TASK | Recast the listing below as a JSON array of strings, with one string per line and blank lines omitted.

PROVIDED DATA |
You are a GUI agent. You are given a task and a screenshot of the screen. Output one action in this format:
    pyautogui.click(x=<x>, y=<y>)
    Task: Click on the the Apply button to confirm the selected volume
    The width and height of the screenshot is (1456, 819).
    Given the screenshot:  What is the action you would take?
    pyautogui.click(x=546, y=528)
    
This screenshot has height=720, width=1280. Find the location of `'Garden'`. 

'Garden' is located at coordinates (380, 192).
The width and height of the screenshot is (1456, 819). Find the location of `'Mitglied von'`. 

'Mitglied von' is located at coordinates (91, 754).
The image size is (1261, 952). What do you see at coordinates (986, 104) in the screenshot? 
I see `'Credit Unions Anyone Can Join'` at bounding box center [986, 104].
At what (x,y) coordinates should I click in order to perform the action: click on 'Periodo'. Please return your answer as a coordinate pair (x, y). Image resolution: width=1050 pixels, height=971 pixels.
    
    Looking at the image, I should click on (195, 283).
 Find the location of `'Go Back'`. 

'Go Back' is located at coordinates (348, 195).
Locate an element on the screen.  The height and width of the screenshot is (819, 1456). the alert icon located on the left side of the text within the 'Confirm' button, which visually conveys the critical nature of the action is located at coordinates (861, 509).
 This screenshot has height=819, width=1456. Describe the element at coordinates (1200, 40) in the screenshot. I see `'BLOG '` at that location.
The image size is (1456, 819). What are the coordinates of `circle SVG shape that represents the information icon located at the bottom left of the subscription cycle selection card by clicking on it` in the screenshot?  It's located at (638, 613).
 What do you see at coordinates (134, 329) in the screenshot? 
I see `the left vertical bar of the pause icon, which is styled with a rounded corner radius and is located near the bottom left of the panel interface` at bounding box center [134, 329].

OUTPUT FOR THIS EXERCISE |
[
  "You are a GUI agent. You are given a task and a screenshot of the screen. Output one action in this format:",
  "    pyautogui.click(x=<x>, y=<y>)",
  "    Task: Click on the the Apply button to confirm the selected volume",
  "    The width and height of the screenshot is (1456, 819).",
  "    Given the screenshot:  What is the action you would take?",
  "    pyautogui.click(x=546, y=528)",
  "This screenshot has height=720, width=1280. Find the location of `'Garden'`. ",
  "'Garden' is located at coordinates (380, 192).",
  "The width and height of the screenshot is (1456, 819). Find the location of `'Mitglied von'`. ",
  "'Mitglied von' is located at coordinates (91, 754).",
  "The image size is (1261, 952). What do you see at coordinates (986, 104) in the screenshot? ",
  "I see `'Credit Unions Anyone Can Join'` at bounding box center [986, 104].",
  "At what (x,y) coordinates should I click in order to perform the action: click on 'Periodo'. Please return your answer as a coordinate pair (x, y). Image resolution: width=1050 pixels, height=971 pixels.",
  "    Looking at the image, I should click on (195, 283).",
  " Find the location of `'Go Back'`. ",
  "'Go Back' is located at coordinates (348, 195).",
  "Locate an element on the screen.  The height and width of the screenshot is (819, 1456). the alert icon located on the left side of the text within the 'Confirm' button, which visually conveys the critical nature of the action is located at coordinates (861, 509).",
  " This screenshot has height=819, width=1456. Describe the element at coordinates (1200, 40) in the screenshot. I see `'BLOG '` at that location.",
  "The image size is (1456, 819). What are the coordinates of `circle SVG shape that represents the information icon located at the bottom left of the subscription cycle selection card by clicking on it` in the screenshot?  It's located at (638, 613).",
  " What do you see at coordinates (134, 329) in the screenshot? ",
  "I see `the left vertical bar of the pause icon, which is styled with a rounded corner radius and is located near the bottom left of the panel interface` at bounding box center [134, 329]."
]